The common master data entities - product, customer, account, Financial Instrument - are widely known and familiar to most data professionals. We call them entities, but are they really?
Technically, the term "entity" is reserved for an instance of a type. An individual person is an entity. However, in a data model, what we call entities are more properly termed "entity types."
Unfortunately, there is confusion of terminology, and entity is now used to refer to entity types. Instances of entities are rarely thought of by data modelers. After all, there is no way they can be expressed in a data model. Thus, they seem to be forgotten about. So before we begin, let us understand that when we use entity, we mean entity type, and we will use "entity instance" to refer to what was formerly called entity.
This is important because the question is if a master data entity is really an entity or whether it is something else.
What is an Entity?
Individual things in the universe tend to be distributed in types rather than each being an infinitude varying in the attributes it possesses from the next thing. Why this is true is a mystery that has exercised the minds of philosophers. Whatever the origin of the phenomenon, our intellects are so attuned to it that we can abstract the attributes from one individual thing and another individual thing - such as two apples - and realize that they have the same nature - "apple." This nature exists only in the conceptual order - in our minds. In data modeling, we call these natures "entities." They are each a set of attributes that defines a nature, of which individual instances are implemented in the real world.
Science loves these natures because they provide a foundation of uniformity. What is found to be true of one instance will likely be true of the next if both share the same nature. Laws and rules are uncovered that tell us how things that share natures behave. Even the natures can be grouped together into hierarchies and more general rules and laws discovered for them.
What is a Collection?
Now that we described what an entity is, what is a collection? A good example would be the 10 things you or I would choose to save if our houses caught fire. For me - other than family members and the dog - it would include photographs, my laptop, my wife's jewelry, a bottle of expensive wine I will probably never open and so on. None of these things are instances that belong to the same nature - to the same entity. They have very few attributes, if any, in common, and the ones they have in common are only accidentally so. Yet I hold these items as a whole concept in my mind. They are an assemblage, or a collection, not instances of an entity.
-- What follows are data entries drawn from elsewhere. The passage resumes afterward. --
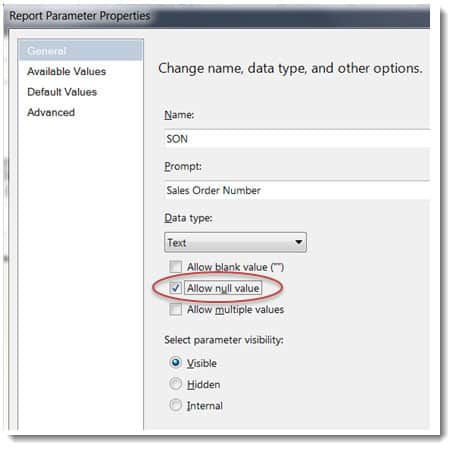Click the Data type: label
The image size is (455, 450).
188,218
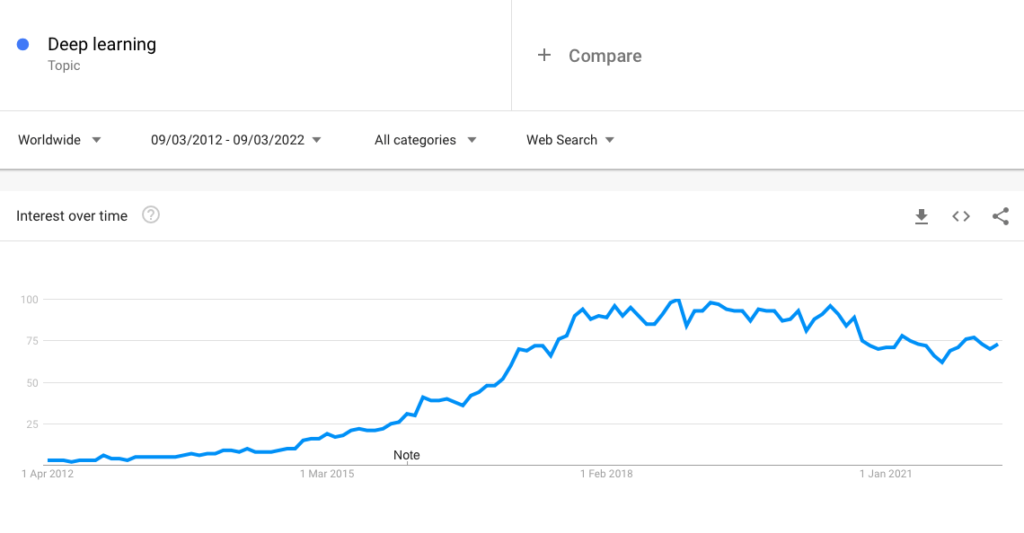Click the 1 Apr 2012 axis label
The width and height of the screenshot is (1024, 533).
coord(47,474)
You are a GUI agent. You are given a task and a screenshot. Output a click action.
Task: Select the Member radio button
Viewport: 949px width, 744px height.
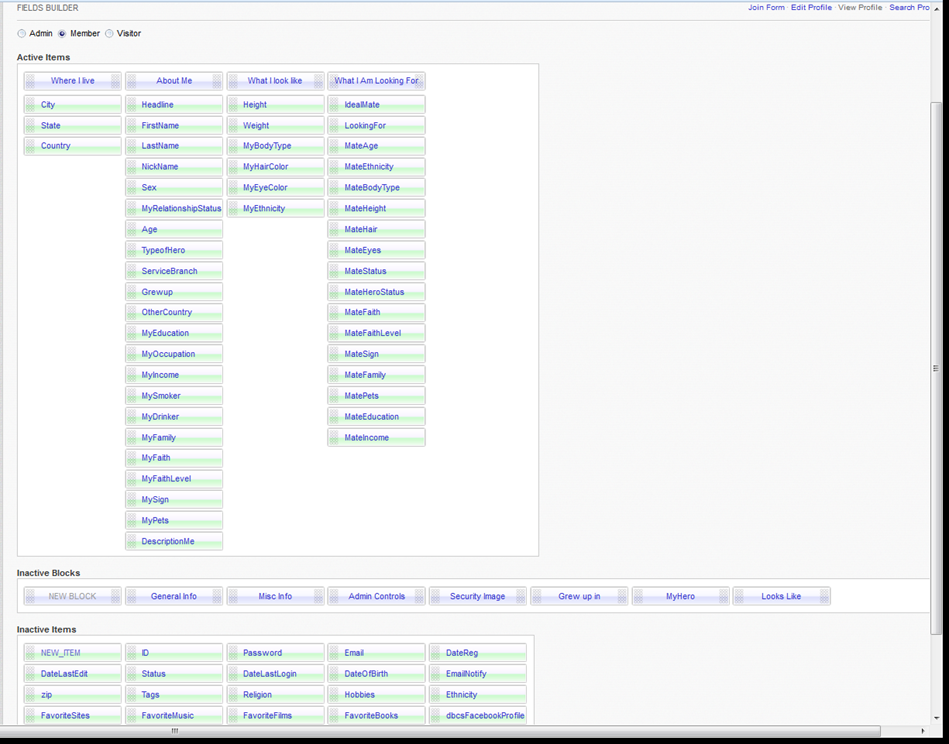[62, 34]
Master Data Entity Subtypes
If we consider the master data entity Financial Instrument, it is immediately apparent that there are several different kinds of Financial Instrument. There are equities, bonds, options, exchange traded funds, indexes, credit default swaps, currency, precious metals and so on. Inevitably, there will be a code table called something like Financial Instrument Type that has one record for every type of Financial Instrument. In the Financial Instrument table, there will be a column for Financial Instrument Type Code which is a foreign key from Financial Instrument Type.
But what is the definition of Financial Instrument Type? Many would assume it to be something like "type of financial instrument." That is not a definition. When we ask what purpose this table serves, we are told that it identifies all the subtypes of Financial Instrument. Really? If that were the case, then we could have a proper definition of Financial Instrument Type, or indeed the supertype Financial Instrument. Remember that enumeration of a set of examples is not a definition.
We are confronted with the fact that Financial Instrument is a collection. It is not an entity. What attributes could an ounce of gold and a share of IBM common stock have in common? If it is asserted that they both have a value, then so does a hamburger, but that is not a financial instrument. We are back to the same situation as the things we would save in a fire. A financial instrument is, in fact, anything that the enterprise chooses to trade. There will no doubt be new kinds of financial instruments in the future, and instances of them will be added to the Financial Instrument table.
Where Does This Leave Us?
If master data entities can be collections rather than entities, why is this so? The answer, I think, is that we group things together because we have to manage them as a whole, or we create attributes (like value or artificial groupings) for these things. Yet they are still collections because they are composed of what we call "subtypes" but which are closer to entities (entity types, actually) in their own right. If this is so, then it is vitally important to figure out what the subtypes are in master data "entities." We must figure out what attributes belong to each subtype and how these subtypes behave.
As yet, we do not have the theory and methodology to deal with anything other than entities in master data management. That should not stop us from recognizing that we are more often than not really dealing with collections.